_Work item_
Below, locate the line that contains "Image resolution: width=653". Repeat exactly from that line to the line that contains "Focus the Bash script URI field", inclusive, leaving out the pictures.

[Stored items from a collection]
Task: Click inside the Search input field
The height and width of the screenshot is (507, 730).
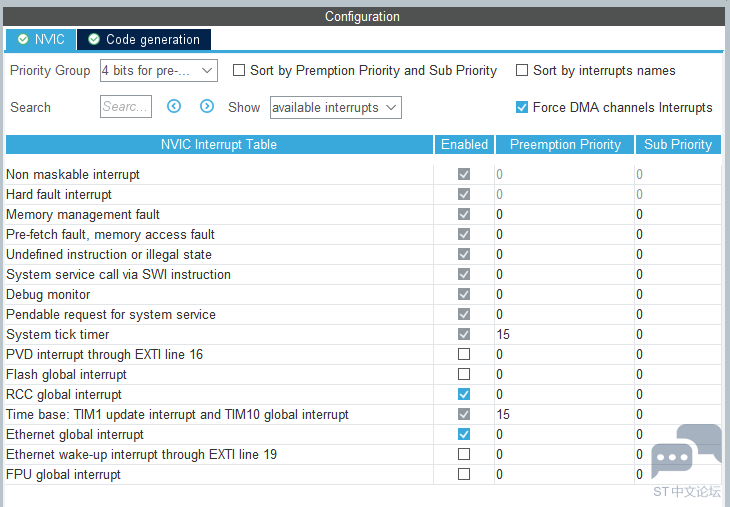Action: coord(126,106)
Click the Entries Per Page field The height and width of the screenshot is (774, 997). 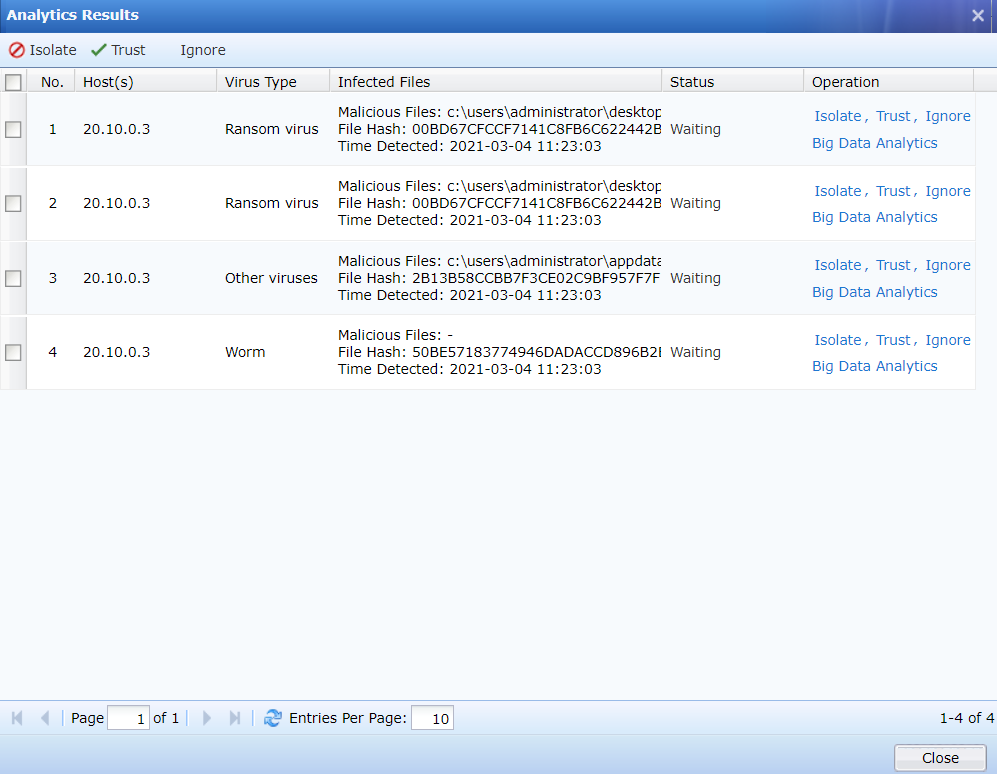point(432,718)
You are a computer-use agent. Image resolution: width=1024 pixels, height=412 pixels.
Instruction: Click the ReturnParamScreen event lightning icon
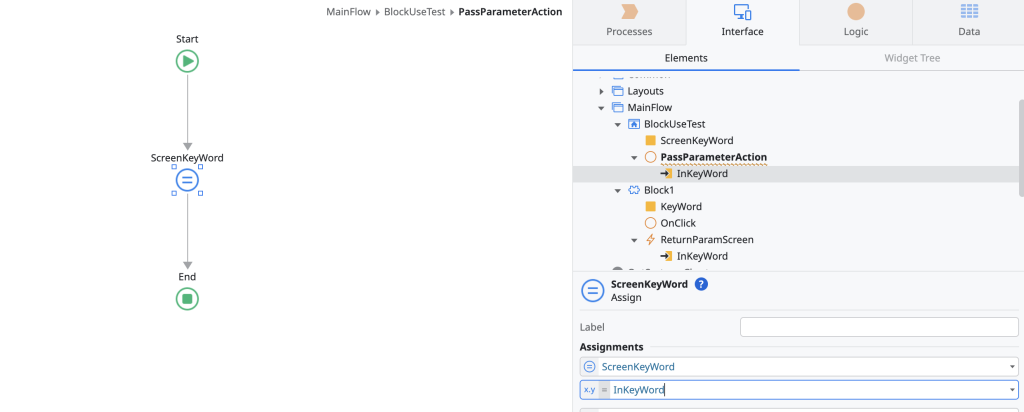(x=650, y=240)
---
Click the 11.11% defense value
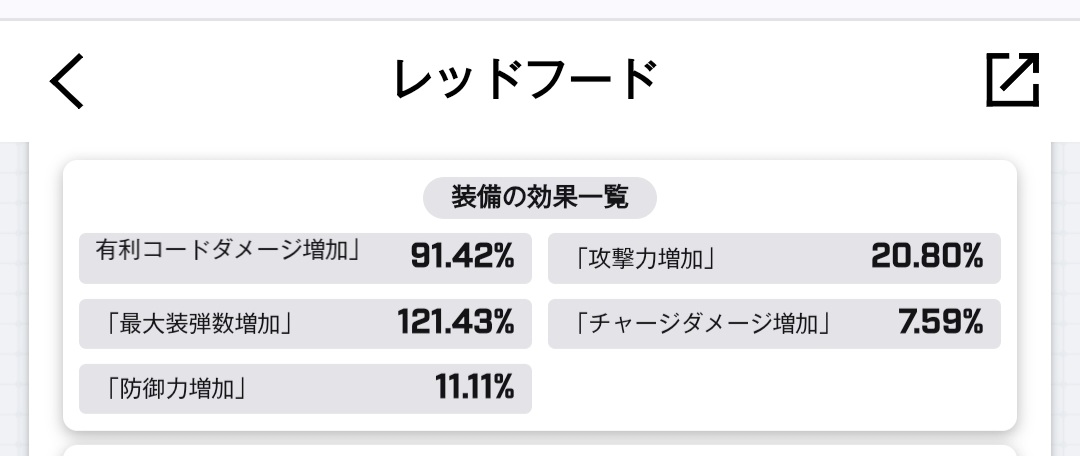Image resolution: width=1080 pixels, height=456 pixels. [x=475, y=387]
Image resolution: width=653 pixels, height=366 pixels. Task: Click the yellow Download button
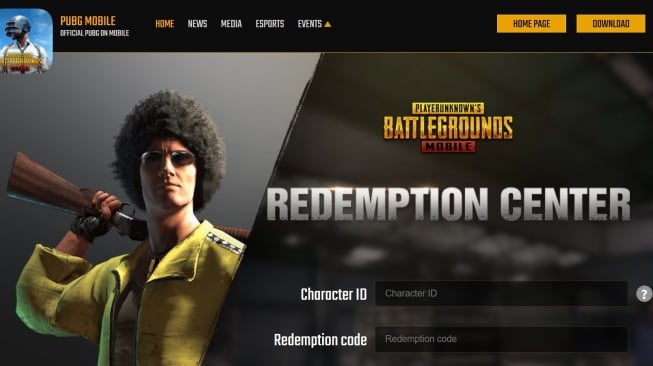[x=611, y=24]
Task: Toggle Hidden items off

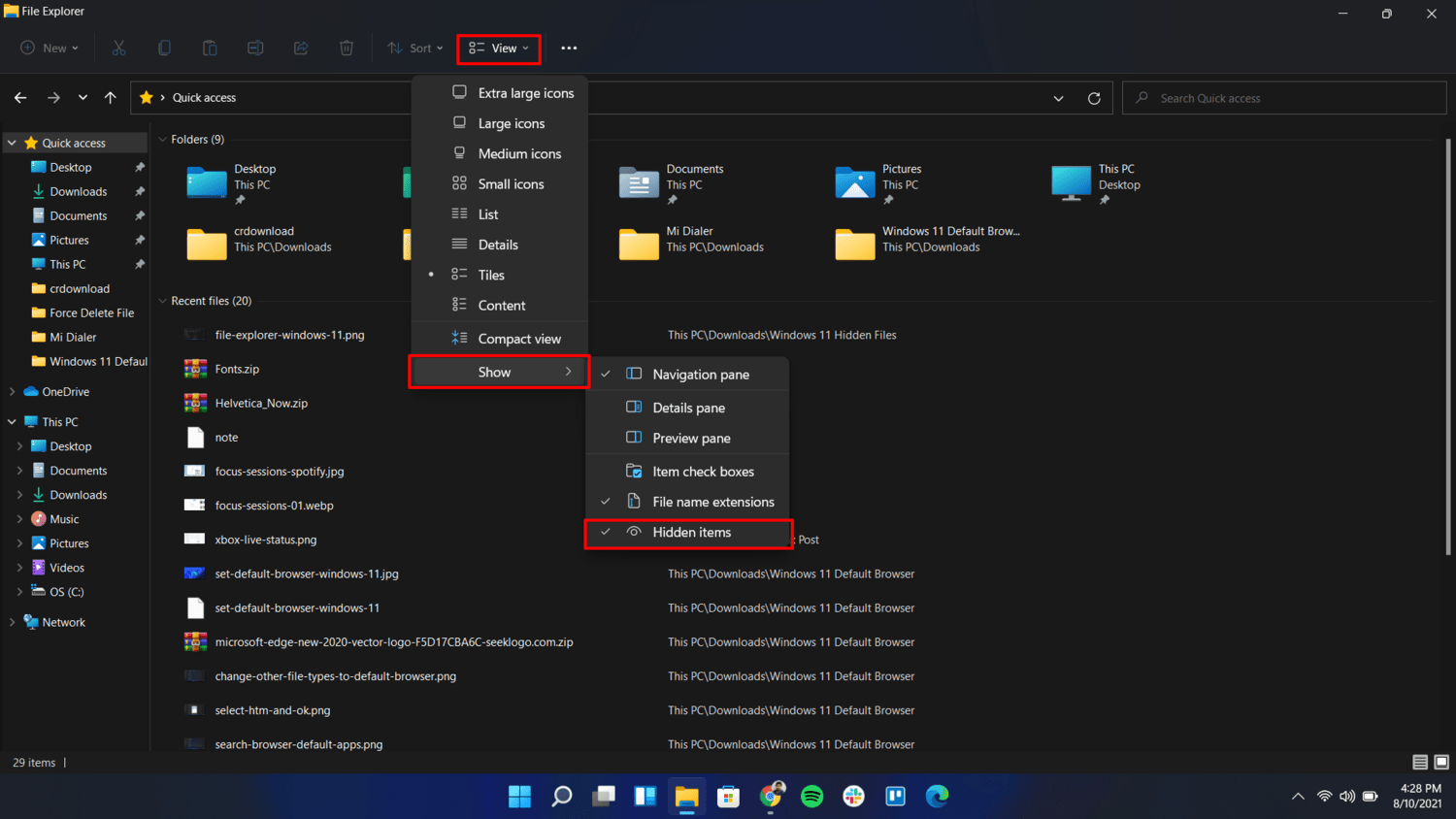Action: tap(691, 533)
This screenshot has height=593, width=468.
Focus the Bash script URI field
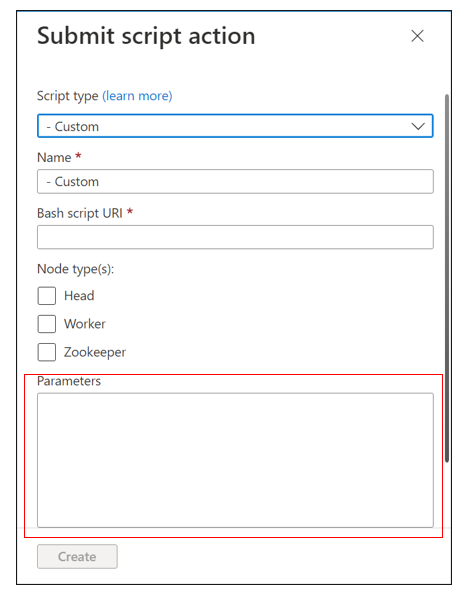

_Expected output_
Image resolution: width=653 pixels, height=366 pixels. Task: Click the yellow Download button
[x=611, y=24]
Task: Toggle Hidden items off

Action: tap(691, 533)
This screenshot has height=593, width=468.
Focus the Bash script URI field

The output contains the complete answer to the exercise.